Ask yourself the following questions in order to determine the next step: What hurts? Discomfort from cold things, sweets, and sour things may indicate either sensitivity or a “true” toothache. Discomfort from biting usually means something more serious, like an abscess or cracked tooth.
- Where on the tooth hurts? Discomfort on the tooth surface right by the gums usually indicates sensitivity, whereas discomfort between teeth or in other areas indicates something more serious.
- How long does it hurt? Discomfort to cold things that doesn’t go away quickly often indicates irreversible nerve damage.
- Does it hurt when you try to sleep? Teeth needing immediate treatment tend to get more painful when your body relaxes; fewer stimuli are being sent to the brain and so pain signals are harder to ignore. Sensitivity issues rarely hurt at night.
- Can you see anything wrong in the mirror? Gum recession is very common in sensitive teeth. If you see any noticeable holes, cracks, discoloration, gum swellings, or sores, something more serious is likely to blame.
- How bad does it hurt? Intense pain requires urgent treatment. Don’t be fooled by minor pain though; dental problems can start small and snowball into a very painful situation.

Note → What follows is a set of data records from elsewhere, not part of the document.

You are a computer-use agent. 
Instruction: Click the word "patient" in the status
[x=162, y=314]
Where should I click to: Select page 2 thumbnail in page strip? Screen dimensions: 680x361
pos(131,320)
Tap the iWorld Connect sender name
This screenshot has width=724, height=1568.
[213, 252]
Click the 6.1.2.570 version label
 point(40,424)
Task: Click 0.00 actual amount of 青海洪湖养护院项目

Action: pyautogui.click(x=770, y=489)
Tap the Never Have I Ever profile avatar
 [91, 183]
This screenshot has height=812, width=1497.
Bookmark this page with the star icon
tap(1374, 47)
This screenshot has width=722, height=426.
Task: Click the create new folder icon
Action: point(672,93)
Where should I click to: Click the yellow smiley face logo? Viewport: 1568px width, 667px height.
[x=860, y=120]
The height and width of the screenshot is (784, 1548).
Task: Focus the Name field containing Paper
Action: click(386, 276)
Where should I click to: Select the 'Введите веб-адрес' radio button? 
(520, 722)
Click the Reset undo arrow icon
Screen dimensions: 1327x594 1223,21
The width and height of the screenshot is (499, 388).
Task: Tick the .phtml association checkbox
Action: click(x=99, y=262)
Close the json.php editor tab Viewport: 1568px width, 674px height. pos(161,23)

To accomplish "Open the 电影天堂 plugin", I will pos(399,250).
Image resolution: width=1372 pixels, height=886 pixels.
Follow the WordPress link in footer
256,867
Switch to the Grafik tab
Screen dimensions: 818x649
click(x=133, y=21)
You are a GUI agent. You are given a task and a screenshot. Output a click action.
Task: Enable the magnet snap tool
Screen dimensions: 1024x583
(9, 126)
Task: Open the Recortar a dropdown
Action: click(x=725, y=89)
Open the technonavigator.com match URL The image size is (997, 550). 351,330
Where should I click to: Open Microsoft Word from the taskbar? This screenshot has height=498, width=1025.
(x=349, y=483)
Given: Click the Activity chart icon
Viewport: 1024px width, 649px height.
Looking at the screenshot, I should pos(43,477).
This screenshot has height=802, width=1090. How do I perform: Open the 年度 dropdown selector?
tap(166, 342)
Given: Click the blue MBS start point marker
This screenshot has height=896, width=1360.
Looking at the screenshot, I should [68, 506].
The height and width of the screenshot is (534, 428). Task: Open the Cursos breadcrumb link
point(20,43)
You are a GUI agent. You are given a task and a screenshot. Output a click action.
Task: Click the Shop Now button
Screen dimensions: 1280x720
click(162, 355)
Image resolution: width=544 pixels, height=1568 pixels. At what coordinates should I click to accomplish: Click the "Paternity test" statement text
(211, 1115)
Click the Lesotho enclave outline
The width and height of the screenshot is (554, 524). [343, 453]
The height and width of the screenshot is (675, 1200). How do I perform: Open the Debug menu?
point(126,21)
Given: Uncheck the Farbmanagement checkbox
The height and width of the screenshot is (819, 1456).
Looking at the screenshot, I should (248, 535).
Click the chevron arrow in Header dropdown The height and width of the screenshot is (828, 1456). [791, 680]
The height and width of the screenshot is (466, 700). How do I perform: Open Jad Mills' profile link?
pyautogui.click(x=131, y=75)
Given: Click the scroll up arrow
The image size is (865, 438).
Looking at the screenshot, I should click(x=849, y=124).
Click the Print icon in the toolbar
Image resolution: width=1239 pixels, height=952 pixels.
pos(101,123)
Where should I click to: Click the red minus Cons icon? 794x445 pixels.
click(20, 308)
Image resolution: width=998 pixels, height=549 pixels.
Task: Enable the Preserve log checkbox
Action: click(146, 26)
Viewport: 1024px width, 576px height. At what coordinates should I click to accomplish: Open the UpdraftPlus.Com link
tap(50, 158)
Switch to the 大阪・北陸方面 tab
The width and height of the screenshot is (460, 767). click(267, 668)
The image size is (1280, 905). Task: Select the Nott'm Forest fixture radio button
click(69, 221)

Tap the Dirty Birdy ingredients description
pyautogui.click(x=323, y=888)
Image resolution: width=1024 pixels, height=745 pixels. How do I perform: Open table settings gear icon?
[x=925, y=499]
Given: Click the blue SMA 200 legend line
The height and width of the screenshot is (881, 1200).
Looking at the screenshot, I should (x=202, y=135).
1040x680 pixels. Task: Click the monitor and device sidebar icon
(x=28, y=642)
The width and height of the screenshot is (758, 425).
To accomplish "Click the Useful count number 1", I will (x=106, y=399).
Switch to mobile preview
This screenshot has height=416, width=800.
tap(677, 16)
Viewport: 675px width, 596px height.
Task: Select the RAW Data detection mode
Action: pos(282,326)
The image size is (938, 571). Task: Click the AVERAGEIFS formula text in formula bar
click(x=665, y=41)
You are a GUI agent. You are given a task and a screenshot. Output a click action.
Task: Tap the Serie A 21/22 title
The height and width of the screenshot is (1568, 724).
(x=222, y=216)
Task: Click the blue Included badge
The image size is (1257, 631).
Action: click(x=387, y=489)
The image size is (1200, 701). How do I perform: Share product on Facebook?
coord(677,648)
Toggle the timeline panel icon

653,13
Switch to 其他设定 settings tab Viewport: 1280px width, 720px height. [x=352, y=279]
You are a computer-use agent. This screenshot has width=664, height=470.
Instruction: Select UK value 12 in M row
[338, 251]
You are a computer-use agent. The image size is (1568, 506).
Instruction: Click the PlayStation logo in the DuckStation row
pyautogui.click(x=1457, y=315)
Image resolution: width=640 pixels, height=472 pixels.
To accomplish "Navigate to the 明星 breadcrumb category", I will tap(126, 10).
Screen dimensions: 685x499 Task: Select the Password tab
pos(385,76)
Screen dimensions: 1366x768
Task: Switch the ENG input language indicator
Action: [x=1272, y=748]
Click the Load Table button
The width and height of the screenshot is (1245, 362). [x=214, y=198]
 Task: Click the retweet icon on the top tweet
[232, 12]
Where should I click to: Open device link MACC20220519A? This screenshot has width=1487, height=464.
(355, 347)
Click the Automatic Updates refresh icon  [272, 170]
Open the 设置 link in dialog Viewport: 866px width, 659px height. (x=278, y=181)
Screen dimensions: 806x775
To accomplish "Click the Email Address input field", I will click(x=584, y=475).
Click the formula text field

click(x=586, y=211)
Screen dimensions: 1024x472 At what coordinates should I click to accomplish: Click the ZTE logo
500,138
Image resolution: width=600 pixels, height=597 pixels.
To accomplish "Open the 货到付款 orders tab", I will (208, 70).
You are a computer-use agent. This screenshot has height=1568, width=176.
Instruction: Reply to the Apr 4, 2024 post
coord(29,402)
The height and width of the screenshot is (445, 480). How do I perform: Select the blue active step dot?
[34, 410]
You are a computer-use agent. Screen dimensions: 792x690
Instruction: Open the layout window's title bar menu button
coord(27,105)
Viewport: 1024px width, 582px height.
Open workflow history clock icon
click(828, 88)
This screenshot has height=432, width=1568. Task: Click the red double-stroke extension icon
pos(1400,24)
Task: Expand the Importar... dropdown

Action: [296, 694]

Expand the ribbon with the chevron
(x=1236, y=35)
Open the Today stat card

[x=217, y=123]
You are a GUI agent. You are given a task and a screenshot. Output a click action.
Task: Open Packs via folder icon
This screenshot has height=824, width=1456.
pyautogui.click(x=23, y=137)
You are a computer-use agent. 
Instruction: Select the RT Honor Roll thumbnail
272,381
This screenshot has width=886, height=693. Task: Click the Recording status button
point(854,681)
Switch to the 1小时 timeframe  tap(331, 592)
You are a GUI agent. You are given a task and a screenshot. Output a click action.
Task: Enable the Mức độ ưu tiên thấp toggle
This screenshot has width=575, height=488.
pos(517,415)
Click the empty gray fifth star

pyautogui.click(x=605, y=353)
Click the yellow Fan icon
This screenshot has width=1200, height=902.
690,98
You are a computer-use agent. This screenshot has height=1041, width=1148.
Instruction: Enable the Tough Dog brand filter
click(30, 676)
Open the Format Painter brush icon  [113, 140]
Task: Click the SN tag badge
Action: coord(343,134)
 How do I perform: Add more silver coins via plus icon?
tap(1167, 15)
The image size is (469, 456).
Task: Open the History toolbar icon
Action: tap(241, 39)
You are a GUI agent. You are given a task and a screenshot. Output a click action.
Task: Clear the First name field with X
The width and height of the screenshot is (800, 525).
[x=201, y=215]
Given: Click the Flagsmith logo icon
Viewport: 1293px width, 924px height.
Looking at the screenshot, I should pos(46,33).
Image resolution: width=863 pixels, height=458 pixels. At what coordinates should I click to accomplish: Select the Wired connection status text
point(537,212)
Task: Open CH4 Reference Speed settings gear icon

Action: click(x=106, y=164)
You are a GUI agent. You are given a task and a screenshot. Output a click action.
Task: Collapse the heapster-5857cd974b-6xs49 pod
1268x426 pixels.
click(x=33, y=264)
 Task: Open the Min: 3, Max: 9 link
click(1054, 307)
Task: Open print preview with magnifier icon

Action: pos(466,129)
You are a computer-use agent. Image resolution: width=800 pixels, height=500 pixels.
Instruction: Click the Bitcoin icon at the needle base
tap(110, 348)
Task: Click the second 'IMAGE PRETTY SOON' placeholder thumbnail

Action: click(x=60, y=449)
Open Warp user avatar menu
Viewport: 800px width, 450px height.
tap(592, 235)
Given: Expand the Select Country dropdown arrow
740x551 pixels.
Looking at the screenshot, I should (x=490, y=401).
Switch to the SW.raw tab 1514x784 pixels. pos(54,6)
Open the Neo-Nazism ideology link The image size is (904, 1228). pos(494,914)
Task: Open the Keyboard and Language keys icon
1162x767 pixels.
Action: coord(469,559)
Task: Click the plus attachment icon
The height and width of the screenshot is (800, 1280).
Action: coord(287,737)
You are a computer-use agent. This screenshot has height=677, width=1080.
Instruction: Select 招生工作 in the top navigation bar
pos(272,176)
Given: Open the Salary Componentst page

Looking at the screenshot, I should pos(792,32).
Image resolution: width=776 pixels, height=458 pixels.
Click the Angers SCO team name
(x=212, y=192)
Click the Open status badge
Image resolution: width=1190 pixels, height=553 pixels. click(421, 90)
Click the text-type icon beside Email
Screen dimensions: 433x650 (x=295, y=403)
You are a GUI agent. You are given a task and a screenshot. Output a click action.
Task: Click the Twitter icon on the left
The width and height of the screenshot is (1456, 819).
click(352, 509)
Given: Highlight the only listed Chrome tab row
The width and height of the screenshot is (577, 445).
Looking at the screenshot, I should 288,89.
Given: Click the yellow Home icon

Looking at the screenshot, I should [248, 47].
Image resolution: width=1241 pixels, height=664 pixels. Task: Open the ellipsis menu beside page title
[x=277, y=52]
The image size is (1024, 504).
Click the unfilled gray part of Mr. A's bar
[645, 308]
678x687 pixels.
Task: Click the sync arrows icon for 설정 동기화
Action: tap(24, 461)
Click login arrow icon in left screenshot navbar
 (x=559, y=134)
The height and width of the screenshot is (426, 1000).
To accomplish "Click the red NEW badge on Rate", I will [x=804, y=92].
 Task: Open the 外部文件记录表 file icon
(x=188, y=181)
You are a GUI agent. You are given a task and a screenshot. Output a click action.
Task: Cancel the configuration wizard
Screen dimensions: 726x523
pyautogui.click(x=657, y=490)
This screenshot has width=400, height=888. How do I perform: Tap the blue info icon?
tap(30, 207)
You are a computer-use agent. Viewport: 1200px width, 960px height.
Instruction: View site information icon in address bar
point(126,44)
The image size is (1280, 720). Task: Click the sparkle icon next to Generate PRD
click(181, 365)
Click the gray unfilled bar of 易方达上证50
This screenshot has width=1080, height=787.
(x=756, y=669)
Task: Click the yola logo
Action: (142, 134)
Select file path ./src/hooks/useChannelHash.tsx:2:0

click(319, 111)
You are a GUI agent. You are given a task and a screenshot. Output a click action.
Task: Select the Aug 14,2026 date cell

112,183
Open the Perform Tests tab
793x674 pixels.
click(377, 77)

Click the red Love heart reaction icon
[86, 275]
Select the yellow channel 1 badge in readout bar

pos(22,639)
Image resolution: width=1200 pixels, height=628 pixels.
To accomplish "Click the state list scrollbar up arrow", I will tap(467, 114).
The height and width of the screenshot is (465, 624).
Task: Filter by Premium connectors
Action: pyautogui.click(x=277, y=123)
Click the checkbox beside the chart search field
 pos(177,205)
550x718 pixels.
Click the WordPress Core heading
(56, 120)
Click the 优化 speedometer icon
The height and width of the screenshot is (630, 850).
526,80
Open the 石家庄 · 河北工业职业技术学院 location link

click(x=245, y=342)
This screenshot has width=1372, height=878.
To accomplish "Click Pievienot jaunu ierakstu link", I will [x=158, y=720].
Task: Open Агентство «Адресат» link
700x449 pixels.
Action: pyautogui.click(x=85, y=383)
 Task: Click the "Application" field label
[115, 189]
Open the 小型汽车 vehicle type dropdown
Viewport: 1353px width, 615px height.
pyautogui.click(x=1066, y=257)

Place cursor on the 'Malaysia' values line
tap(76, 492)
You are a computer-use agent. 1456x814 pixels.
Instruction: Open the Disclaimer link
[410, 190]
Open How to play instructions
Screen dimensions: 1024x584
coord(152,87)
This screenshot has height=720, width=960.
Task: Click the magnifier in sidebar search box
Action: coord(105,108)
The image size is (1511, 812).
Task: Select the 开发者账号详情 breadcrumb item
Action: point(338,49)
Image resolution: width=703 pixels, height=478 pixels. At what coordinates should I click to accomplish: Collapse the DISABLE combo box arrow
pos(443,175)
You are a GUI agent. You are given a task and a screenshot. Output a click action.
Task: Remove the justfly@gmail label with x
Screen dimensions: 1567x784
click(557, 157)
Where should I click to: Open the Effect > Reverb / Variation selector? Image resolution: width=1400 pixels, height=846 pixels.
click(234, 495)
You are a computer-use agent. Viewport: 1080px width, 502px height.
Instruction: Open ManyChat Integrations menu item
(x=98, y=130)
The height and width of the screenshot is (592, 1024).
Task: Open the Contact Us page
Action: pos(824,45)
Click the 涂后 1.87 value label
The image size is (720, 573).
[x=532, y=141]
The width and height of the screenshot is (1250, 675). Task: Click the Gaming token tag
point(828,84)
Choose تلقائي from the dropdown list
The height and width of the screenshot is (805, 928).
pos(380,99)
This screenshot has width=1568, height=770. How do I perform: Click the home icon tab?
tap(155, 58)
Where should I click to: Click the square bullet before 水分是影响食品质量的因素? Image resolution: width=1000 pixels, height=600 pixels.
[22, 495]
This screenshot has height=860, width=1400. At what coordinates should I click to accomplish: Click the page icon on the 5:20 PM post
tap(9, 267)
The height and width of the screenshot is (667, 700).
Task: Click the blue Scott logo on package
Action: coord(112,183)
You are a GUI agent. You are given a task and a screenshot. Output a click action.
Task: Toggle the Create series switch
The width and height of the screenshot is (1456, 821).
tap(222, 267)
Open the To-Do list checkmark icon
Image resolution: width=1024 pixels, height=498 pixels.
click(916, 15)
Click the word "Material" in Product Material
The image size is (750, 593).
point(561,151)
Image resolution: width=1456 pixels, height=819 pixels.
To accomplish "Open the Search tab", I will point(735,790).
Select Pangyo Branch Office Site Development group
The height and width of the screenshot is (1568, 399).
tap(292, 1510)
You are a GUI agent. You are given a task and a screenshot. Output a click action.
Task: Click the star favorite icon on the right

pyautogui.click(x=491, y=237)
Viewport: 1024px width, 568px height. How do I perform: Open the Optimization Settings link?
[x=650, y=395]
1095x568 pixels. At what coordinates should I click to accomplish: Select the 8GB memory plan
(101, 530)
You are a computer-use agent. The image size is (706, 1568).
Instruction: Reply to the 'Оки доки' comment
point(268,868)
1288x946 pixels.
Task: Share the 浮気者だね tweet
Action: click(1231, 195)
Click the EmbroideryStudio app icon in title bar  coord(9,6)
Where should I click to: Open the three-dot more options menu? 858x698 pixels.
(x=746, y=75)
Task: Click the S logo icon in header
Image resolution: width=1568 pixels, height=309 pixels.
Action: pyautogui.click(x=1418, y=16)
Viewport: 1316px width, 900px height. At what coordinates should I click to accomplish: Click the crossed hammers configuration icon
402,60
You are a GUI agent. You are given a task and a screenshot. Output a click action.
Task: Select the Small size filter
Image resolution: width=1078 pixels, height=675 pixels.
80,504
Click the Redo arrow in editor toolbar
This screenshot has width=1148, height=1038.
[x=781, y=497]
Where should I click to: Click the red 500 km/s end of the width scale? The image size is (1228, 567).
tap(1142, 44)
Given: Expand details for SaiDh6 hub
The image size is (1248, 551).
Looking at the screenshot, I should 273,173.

The purpose of the information in this post is not to cause worry or fear, but to inform. Too often we see problems left untreated for months and even years—sometimes with very costly and significant consequences. If you are experiencing discomfort in your teeth, we’d like to help you resolve your problem and improve your quality of life. If you believe you have sensitivity issues, and don’t have cause to suspect a “true” toothache from the above questions, buy a tube of Sensodyne toothpaste over the counter from any grocery store or pharmacy and try it for two to three weeks. If the problem persists, it is something that you should get checked. Few things can be as bothersome and painful as as a toothache, but please don’t hesitate to schedule an appointment if you see signs of more serious problems. As with most problems, dental or non-dental, early detection and treatment are critical.